New York, US (PANA) - The UN International Civil Aviation Organization (ICAO) has agreed on a new emissions standard to control global greenhouse gas emissions from international airline flights.
In a statement, obtained by PANA in New York on Friday, ICAO President, Mr. Olumuyiwa Benard Aliu, said: "It has taken a great deal of effort and understanding to reach this stage, and I want to applaud the spirit of consensus and compromise demonstrated by our member states, industry and civil society."
"We now have practical agreement and consensus on this issue backed by a large number of states who will voluntarily participate in the global market-based measure and from its outset," he stated.
According to him, the standard, or Carbon Offsetting and Reduction Scheme for International Aviation (CORSIA), serves as a positive and sustainable contributor to global greenhouse gas emissions reduction.
He noted that the standard aimed at curbing the growing climate impact of plane travel, and called for international aviation to address and offset its emissions through the reduction of emissions elsewhere, outside of the international aviation sector.
"Further, the new standard is designed to complement the basket of mitigation measures the air transport community is already pursuing to reduce CO2 emissions from international aviation, including, technical and operational improvements and advances in the production and use of sustainable alternative fuels for aviation.
It is now up to the agencies members to implement the agreement," the ICAO chief said.
He also said the implementation of the aviation carbon dioxide standard will begin with a pilot phase from 2021 through 2023, followed by a first phase, from 2024 through 2026.
"Participation in these early stages will be voluntary. With the subsequent phases, from 2027 to 2035, ICAO would like all of its members to implement the standard," he added.
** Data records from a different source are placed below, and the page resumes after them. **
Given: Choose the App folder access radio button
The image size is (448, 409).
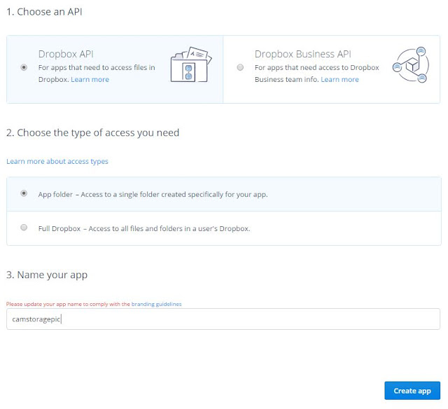Looking at the screenshot, I should [24, 193].
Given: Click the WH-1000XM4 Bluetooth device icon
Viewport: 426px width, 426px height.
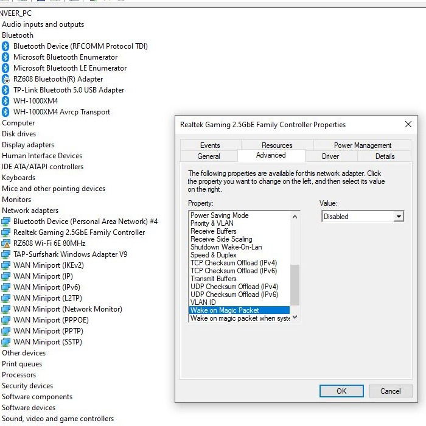Looking at the screenshot, I should point(5,101).
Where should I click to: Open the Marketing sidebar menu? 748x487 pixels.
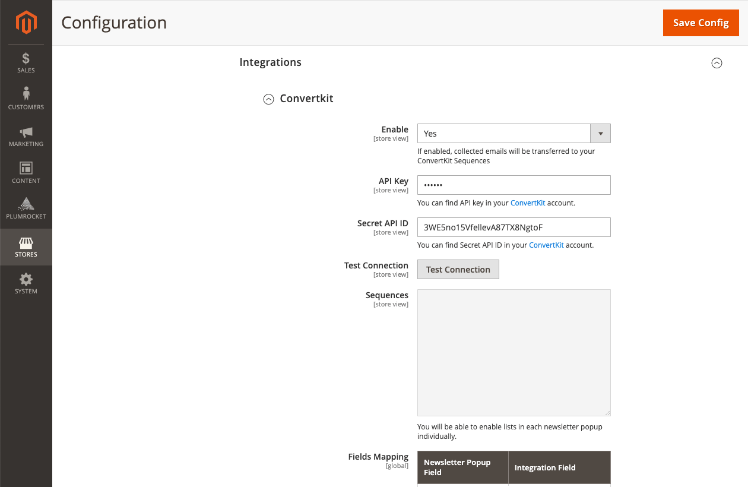tap(26, 135)
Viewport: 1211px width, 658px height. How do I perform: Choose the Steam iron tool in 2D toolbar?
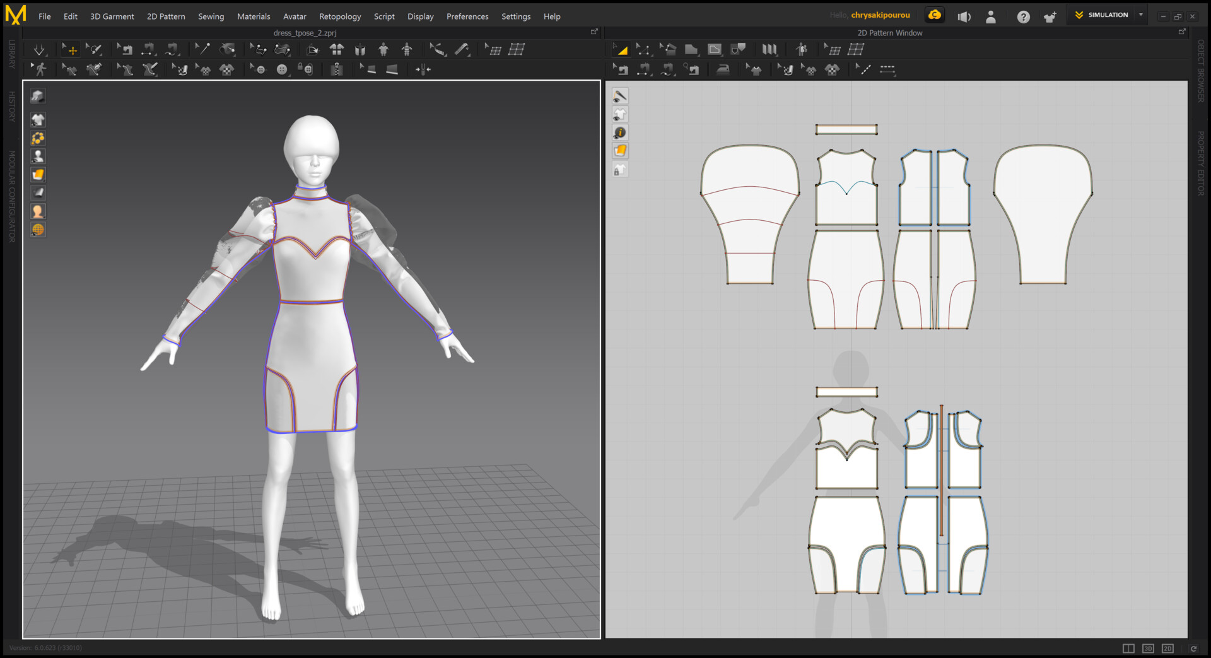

The ICAO chief, however, noted that some exemptions were accepted for least developed countries, small island developing states, landlocked developing countries, and states with very low levels of international aviation activity.
The Montreal-based ICAO works with 191 member states and industry groups to reach consensus on international standards, practices and policies for the civil aviation sector.
PANA reports that the decision by ICAO member states on the new emissions standard came just as the landmark Paris Agreement on climate change will come into force on 4 November.